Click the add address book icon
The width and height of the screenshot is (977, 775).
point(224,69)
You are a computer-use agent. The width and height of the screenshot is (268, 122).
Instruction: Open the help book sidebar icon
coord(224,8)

--

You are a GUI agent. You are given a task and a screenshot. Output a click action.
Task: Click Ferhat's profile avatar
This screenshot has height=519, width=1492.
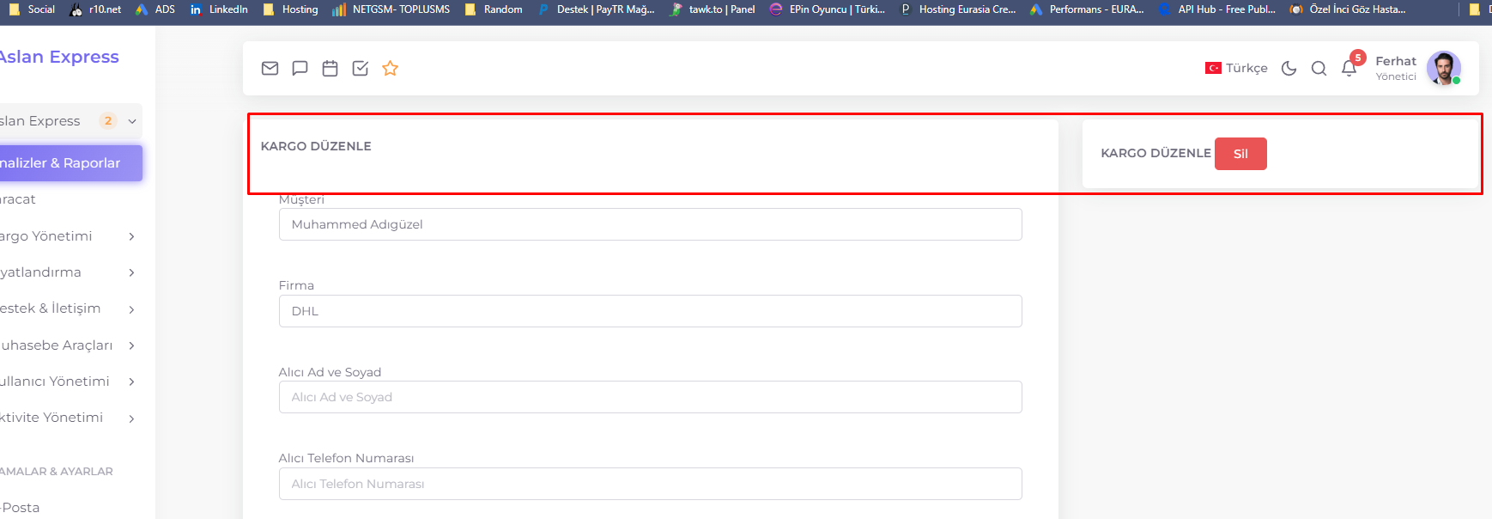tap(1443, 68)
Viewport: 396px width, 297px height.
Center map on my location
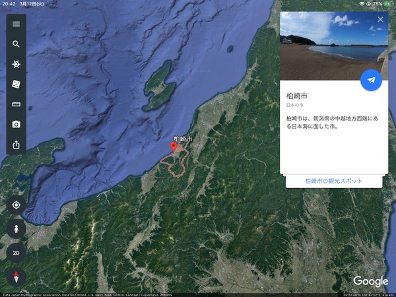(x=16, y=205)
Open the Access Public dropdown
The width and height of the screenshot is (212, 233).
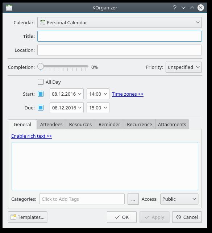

• Work required:
The lines above starting at the one that contains "Open the Access Public dropdown" and ending at the one that contains "The width and height of the screenshot is (212, 233)." must be transcribed exactly, and no other lines may appear.

• Answer for the task:
Open the Access Public dropdown
The width and height of the screenshot is (212, 233).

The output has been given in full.